◆ Written instruction 1 ◆
In the blog post about Donnie Iris, what prize did Iris receive for winning the TV amateur hour at age eight?

____ Excerpt

Saturday, February 7, 2009

Love Is Like A Rock

Photobucket
Donnie Iris

Dominic Ierace, known by City rock lovers as Donnie Iris, was born in Ellwood City on February 28th, 1943 - yah, he'll be 66 soon - and was taught to sing at his momma's knee, beside the piano. He'd also accompany soul singers he had on the turntable or radio.

Iris got his musical career in high gear early, winning a Paul Whitehead TV amateur hour at the tender age of eight. The prize was a refrigerator; local lore places that old icebox in his garage today, usually filled with cold brew.

But success didn't rush to his head. In fact, he quit singing when he was 12; his voice changed. Iris played a little guitar in high school but preferred the drums because the skins didn't make his fingers bleed. Eventually, he taught himself how to play the ax without chopping up his fingers.

As a sophomore in college, he joined up with Dave Amodi and Jimmy Evans, and formed the Trivelles, hitting the frat circuit and playing at a local bar named "Guy's." That was fine with them; like most college rockers, they weren't after the fame and fortune, but the girls.

They later added bass player Dave Rieser from Slippery Rock, and called themselves Donnie and the Donnelles; this is when the Donnie Iris persona was developed. From there, he jumped in with a Pittsbugh band, the Jaggerz, in the late 60s. Iris earned a gold record for writing and singing the monster song “The Rapper” in 1970.

Around 1978, he joined with Wild Cherry in the group’s waning days, switching from R&B to funk. He got a taste of touring with WC and met keyboardist and writer Mark Avsec, his future music-making collaborator and partner.

________
____ Task data

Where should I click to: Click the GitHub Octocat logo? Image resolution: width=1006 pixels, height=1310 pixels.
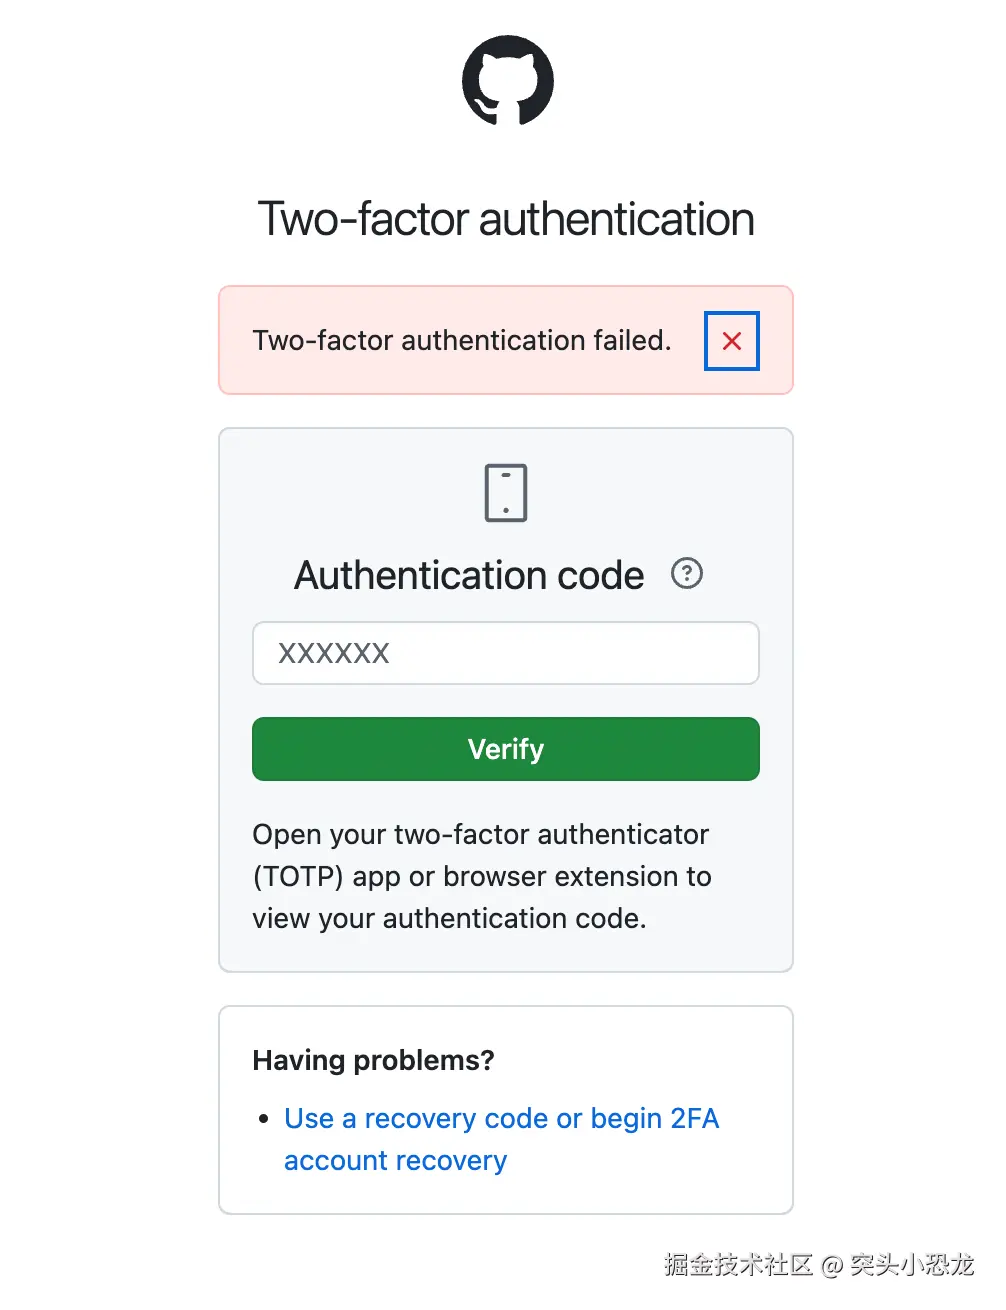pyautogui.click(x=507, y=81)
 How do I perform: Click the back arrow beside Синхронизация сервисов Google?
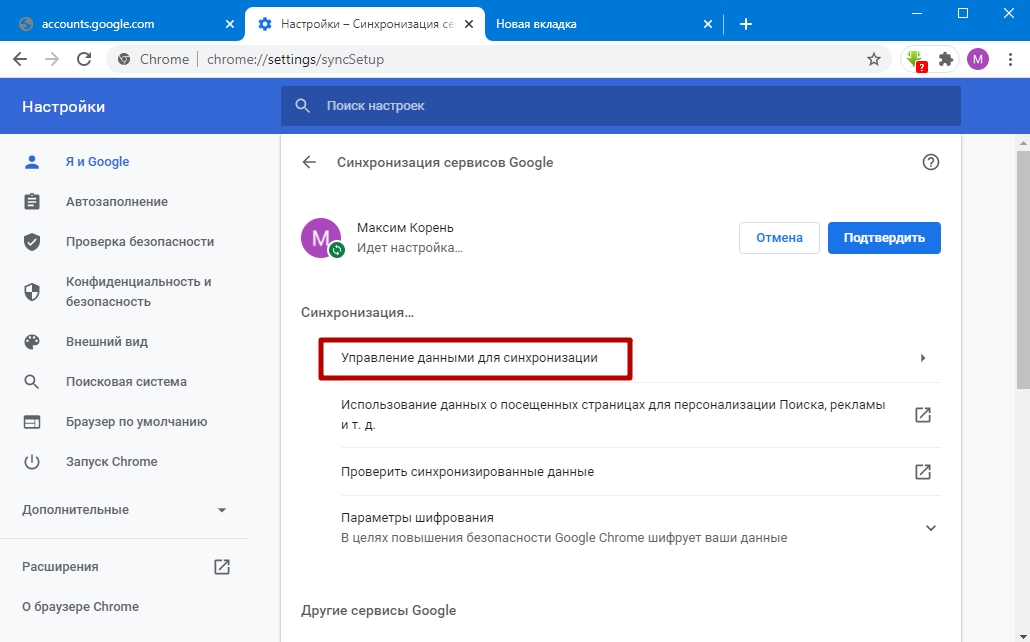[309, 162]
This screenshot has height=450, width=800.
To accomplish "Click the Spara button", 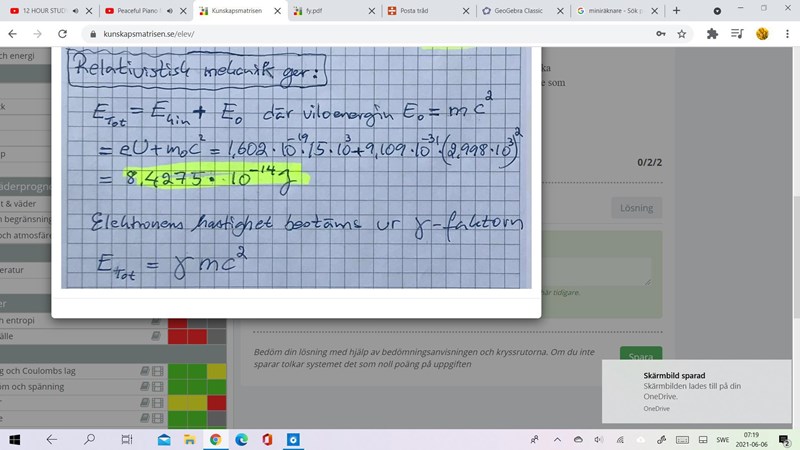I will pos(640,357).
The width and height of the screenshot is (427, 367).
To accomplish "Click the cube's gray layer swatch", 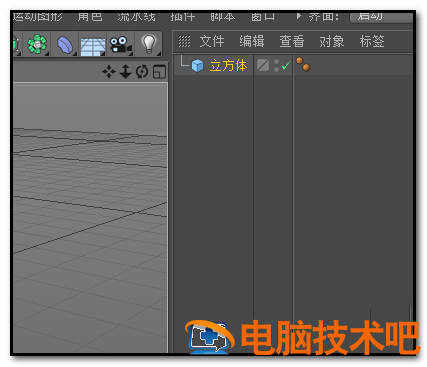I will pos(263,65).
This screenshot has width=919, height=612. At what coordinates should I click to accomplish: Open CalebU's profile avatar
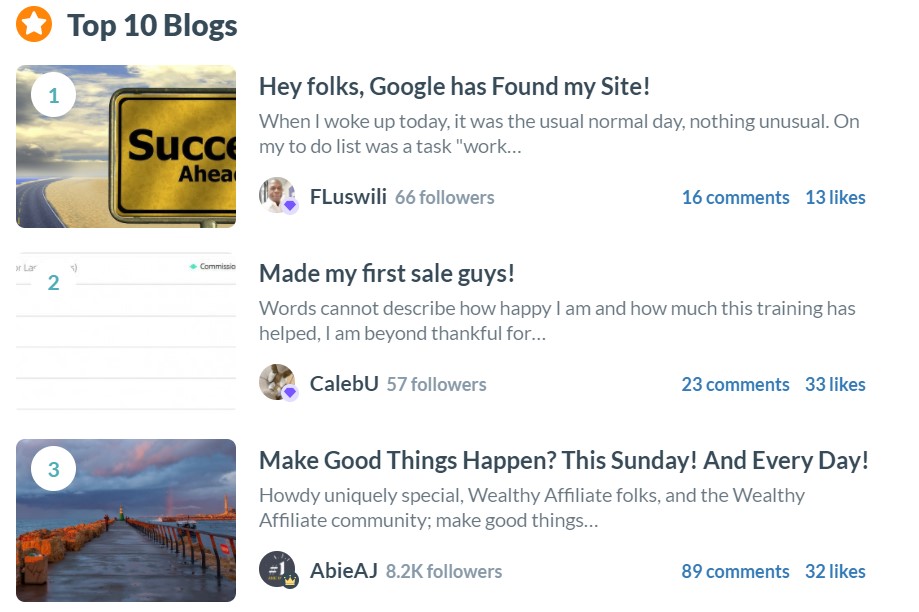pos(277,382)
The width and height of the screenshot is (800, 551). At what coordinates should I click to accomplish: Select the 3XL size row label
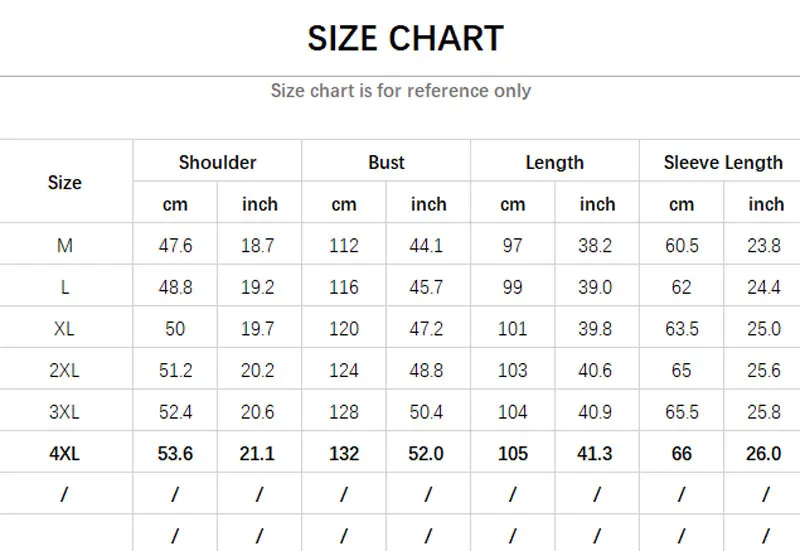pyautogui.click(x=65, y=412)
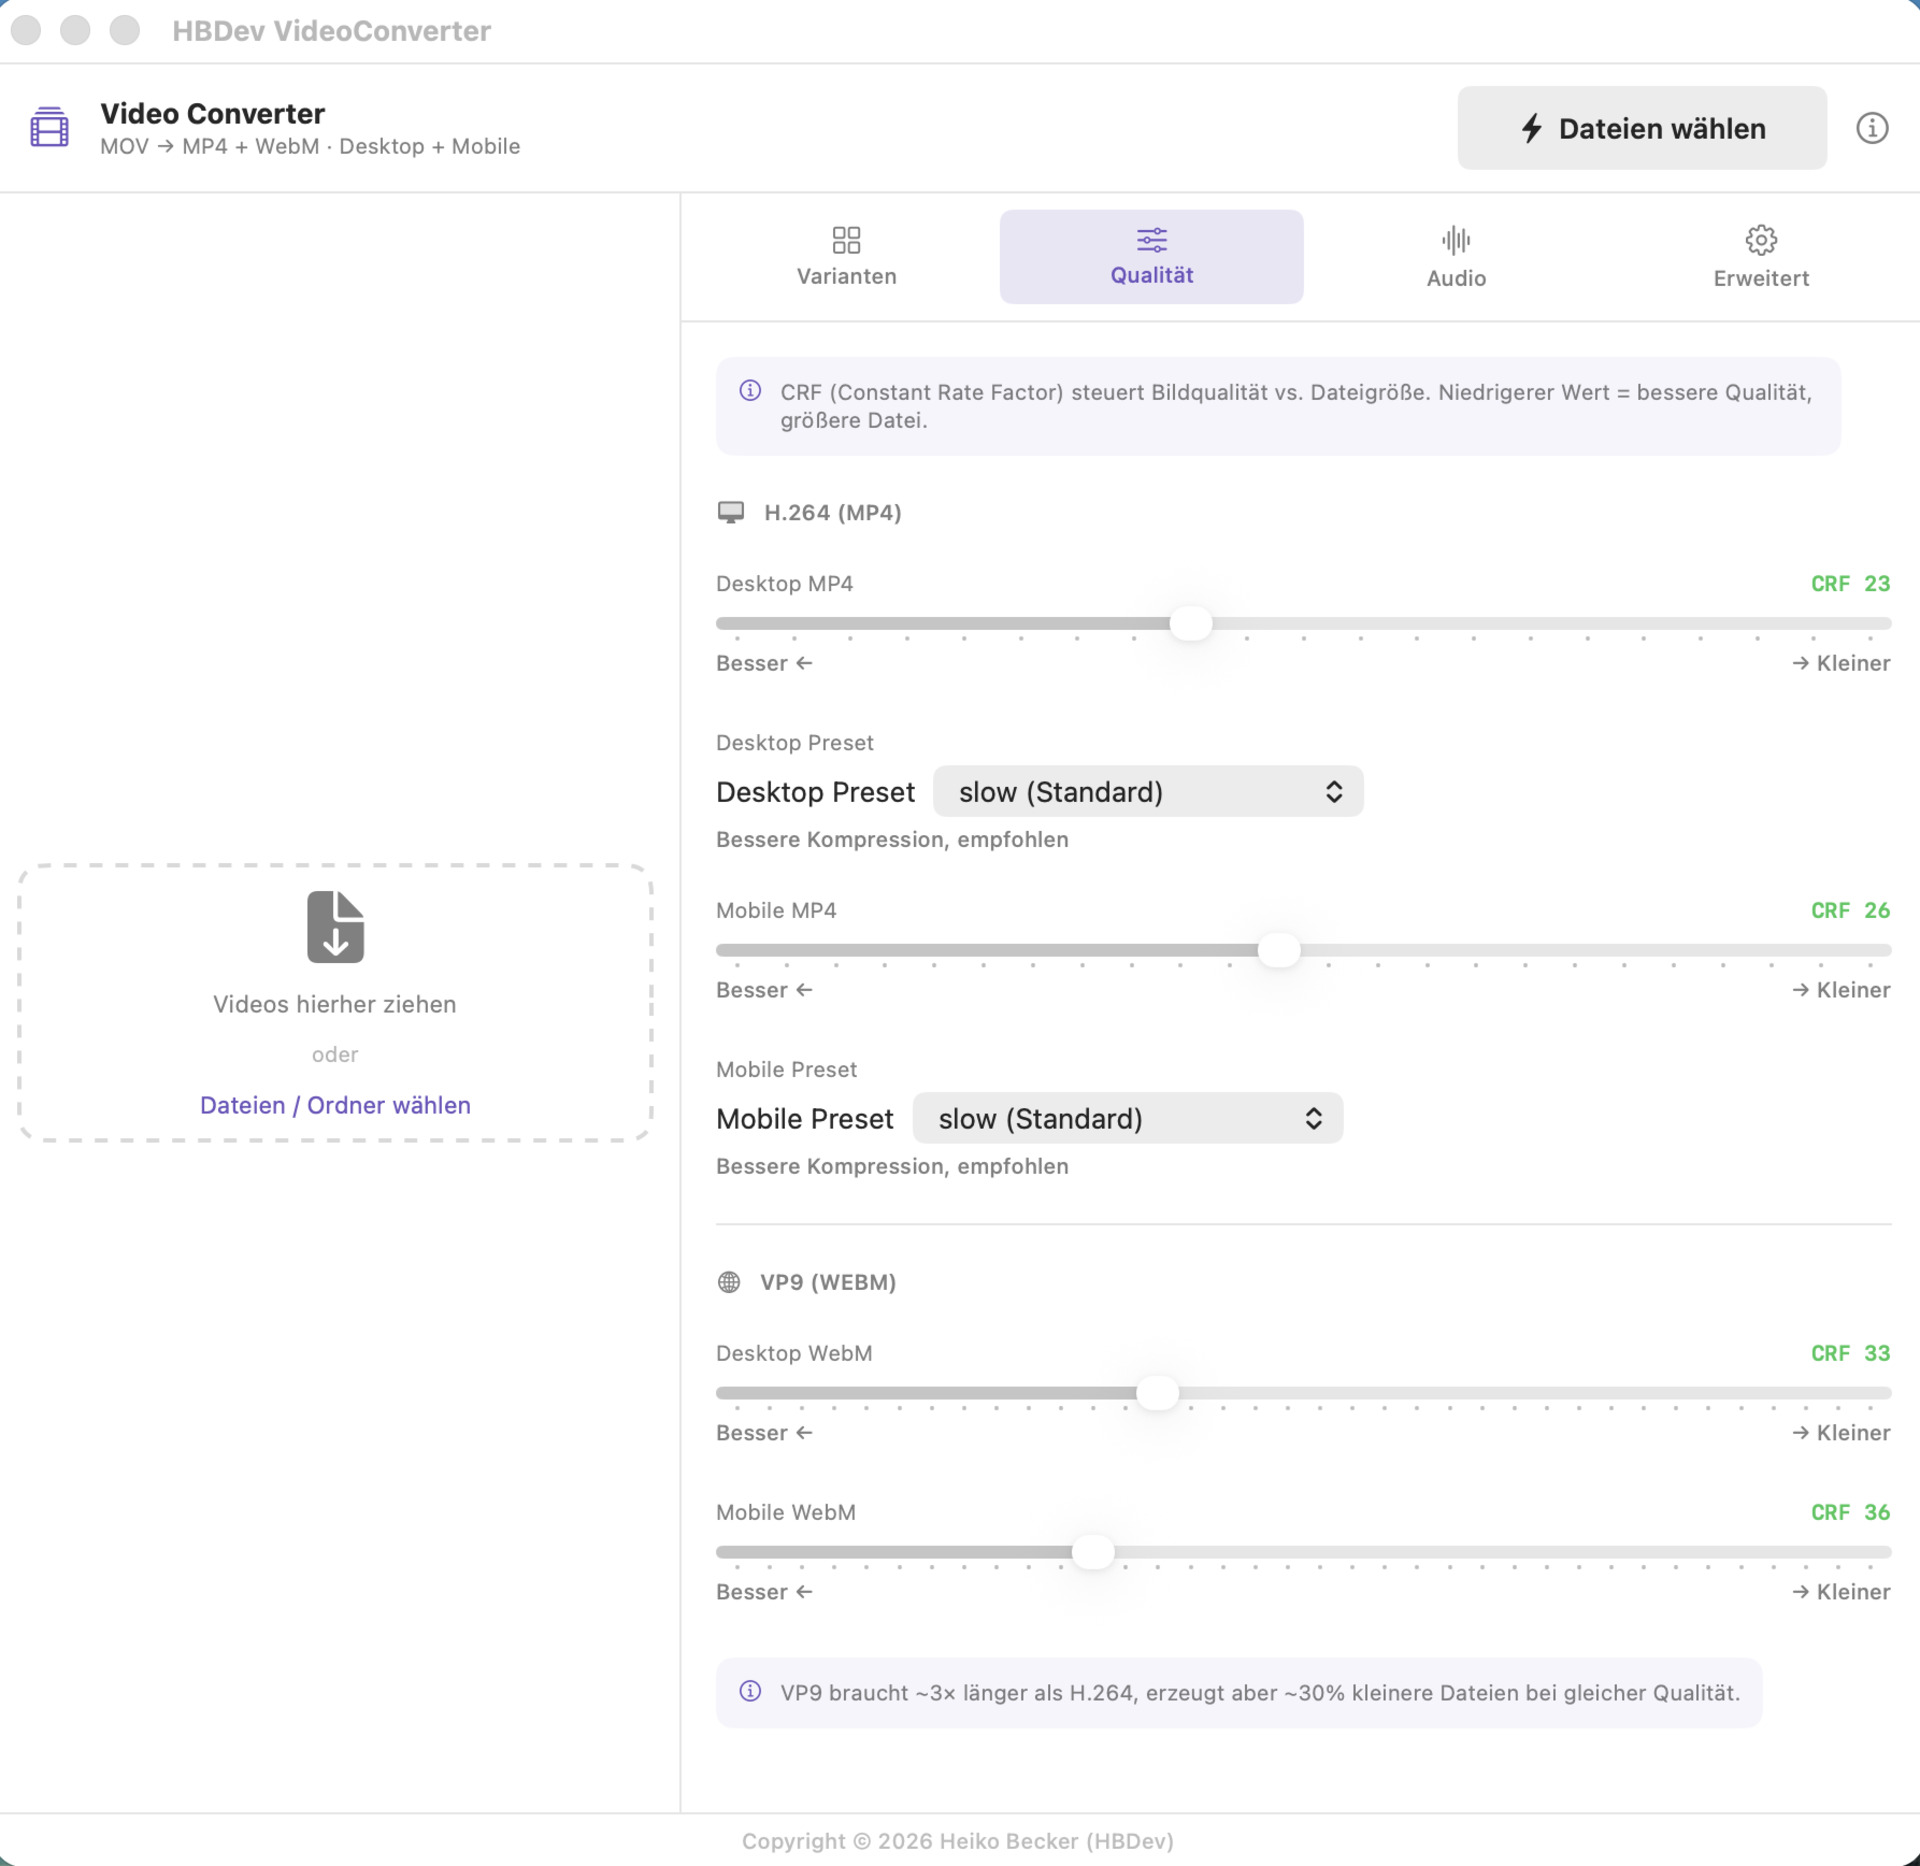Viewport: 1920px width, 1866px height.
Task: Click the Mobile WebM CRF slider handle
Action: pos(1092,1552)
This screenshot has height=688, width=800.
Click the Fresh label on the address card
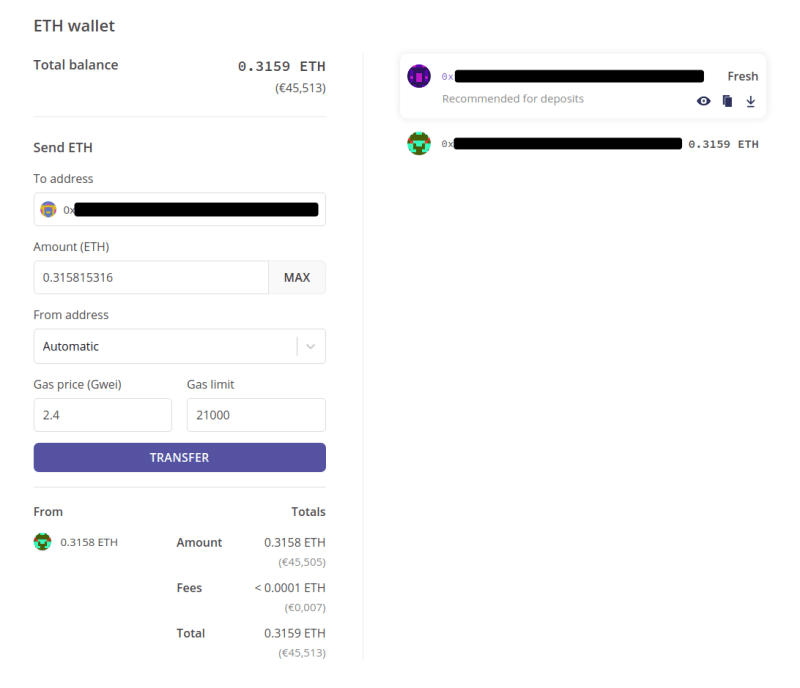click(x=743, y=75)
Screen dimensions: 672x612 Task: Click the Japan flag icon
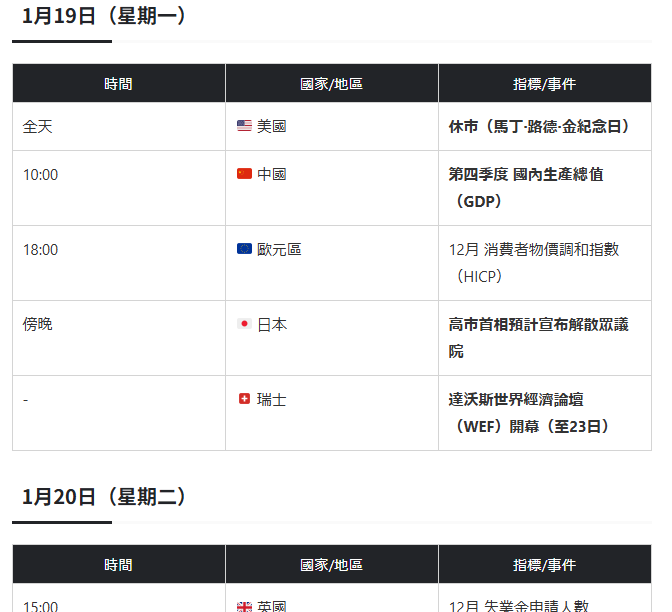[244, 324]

________

◆ Written instruction 2 ◆
Copy the records from the line containing "Screen dimensions: 672x612" through the end of the records, inclusive, leaving out the pictures.

◆ Task response 1 ◆
A refrigerator.

◆ Task response 2 ◆
Screen dimensions: 672x612 Task: Click the Japan flag icon
[244, 324]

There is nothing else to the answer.